Un Essere Unico

"L'Uomo Edizioni" Biblioteca di Psicosintesi


È davvero inevitabile che la specie umana sia tanto distruttiva e violenta? Possiamo esser migliori? E perché c'è in giro tanto dolore, infelicità e insoddisfazione? Non potremmo essere più felici? Vi è un sottile legame psicofisico tra sofferenza e distruttività. L'una e l'altra hanno origine in relazioni umane inadeguate, che causano traumi più o meno insostenibili e nascosti. Fin dalla nascita siamo pronti per felici scambi d'amore, e abbiamo bisogno di essere davvero amati: cioè compresi e incoraggiati, stimati e rispettati proprio per la nostra unicità. Ma la cultura occidentale finora ha sottovalutato molto e soddisfatto troppo poco i nostri bisogni di sicurezza, di sintonizzazione, di empatia, di appartenenza, causando così un endemico, nascosto trauma, che Firman e Gila, nell'ottica della Psicosintesi, chiamano ferita primaria. Restiamo intrappolati nelle conseguenze del trauma, che sono dolore, rabbia e violenza. La nostra prodigiosa coscienza umana non si sviluppa, non riflettiamo e non siamo empatici con noi stessi e gli altri. Siamo stati feriti, e a nostra volta feriamo, o ci lasciamo ancora ferire. Il trauma irrisolto, la malattia della violenza e della distruttività si tramandano di generazione in generazione…
Possiamo spezzare questa catena, perché oggi abbiamo le conoscenze psicologiche per comprendere i traumi profondi e trasformarli prima che sfocino in distruttività. È possibile guarire, riprendere il percorso di sviluppo della coscienza. E, malgrado tutto, amare davvero e sentirsi amati. Da dove incominciamo? Liberiamoci delle idee errate sull'essere umano e sul mondo.
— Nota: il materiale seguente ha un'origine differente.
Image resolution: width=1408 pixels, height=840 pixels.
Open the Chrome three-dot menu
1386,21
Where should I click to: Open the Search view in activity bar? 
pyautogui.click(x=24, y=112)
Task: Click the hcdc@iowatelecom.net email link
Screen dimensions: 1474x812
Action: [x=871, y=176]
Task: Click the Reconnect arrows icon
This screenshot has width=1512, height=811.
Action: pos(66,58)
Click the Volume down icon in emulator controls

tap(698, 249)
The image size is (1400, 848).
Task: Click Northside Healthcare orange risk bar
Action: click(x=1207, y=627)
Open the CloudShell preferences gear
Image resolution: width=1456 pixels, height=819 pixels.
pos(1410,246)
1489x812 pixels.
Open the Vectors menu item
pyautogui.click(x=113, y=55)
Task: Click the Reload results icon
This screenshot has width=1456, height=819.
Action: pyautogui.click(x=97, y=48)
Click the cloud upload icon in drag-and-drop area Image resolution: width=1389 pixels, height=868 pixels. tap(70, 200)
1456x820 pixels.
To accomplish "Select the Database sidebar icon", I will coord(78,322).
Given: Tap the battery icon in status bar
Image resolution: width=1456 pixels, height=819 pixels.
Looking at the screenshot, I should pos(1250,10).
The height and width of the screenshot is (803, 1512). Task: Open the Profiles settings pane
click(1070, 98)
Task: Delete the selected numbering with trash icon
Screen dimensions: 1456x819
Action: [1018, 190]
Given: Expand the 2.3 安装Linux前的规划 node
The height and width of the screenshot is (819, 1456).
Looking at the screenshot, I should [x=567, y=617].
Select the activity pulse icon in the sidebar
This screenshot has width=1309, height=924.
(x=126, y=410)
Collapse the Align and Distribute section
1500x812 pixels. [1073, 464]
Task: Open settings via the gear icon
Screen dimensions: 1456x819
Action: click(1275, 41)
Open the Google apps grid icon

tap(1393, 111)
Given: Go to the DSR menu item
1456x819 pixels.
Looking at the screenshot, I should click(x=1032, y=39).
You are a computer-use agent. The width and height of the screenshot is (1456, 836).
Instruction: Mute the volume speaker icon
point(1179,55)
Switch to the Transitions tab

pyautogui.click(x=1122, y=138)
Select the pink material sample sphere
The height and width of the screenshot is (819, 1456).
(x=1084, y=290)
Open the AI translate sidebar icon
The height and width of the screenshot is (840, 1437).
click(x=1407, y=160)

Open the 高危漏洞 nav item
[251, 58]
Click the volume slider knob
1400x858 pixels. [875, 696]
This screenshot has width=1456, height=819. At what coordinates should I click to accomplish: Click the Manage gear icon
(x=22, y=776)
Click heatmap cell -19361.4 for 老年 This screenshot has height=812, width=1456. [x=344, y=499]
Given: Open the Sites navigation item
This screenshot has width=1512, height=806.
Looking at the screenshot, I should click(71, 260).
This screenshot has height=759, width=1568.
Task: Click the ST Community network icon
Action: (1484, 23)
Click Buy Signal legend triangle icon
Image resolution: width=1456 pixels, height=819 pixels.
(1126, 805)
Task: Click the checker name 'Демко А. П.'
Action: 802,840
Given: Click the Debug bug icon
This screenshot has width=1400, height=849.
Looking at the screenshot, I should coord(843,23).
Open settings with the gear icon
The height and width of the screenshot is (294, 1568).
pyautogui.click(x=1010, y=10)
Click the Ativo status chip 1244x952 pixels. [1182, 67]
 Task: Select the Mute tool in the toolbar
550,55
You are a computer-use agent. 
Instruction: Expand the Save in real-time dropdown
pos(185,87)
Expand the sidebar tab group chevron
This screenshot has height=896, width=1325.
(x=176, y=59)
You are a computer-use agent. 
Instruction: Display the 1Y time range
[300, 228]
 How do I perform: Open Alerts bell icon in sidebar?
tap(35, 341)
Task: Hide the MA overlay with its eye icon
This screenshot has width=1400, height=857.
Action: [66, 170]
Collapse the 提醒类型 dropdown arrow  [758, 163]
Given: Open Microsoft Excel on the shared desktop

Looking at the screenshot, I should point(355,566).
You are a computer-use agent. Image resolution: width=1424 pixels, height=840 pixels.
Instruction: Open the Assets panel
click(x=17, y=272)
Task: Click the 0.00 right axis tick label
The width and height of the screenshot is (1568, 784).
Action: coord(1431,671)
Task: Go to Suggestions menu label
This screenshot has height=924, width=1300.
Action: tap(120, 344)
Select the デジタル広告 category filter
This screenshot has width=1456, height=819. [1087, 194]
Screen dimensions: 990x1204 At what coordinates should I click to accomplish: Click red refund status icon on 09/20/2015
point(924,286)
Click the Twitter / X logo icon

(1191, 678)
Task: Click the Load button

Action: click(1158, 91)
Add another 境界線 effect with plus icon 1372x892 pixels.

La natura essenziale dell'uomo non è malvagia, ma buona e sociale. L'aggressività distruttiva non è innata, è la conseguenza di esperienze traumatiche, spesso generate "solo" da metodi educativi errati o carenti. Il trauma ci fa sentire isolati in un mondo freddo e insensato, dove ognuno pensa solo a sé e tutti paiono in lotta contro tutti. Ma è solo un brutto sogno. In realtà siamo profondamente interconnessi, particelle di un Essere Unico, raggi di un sole che non va perduto mai.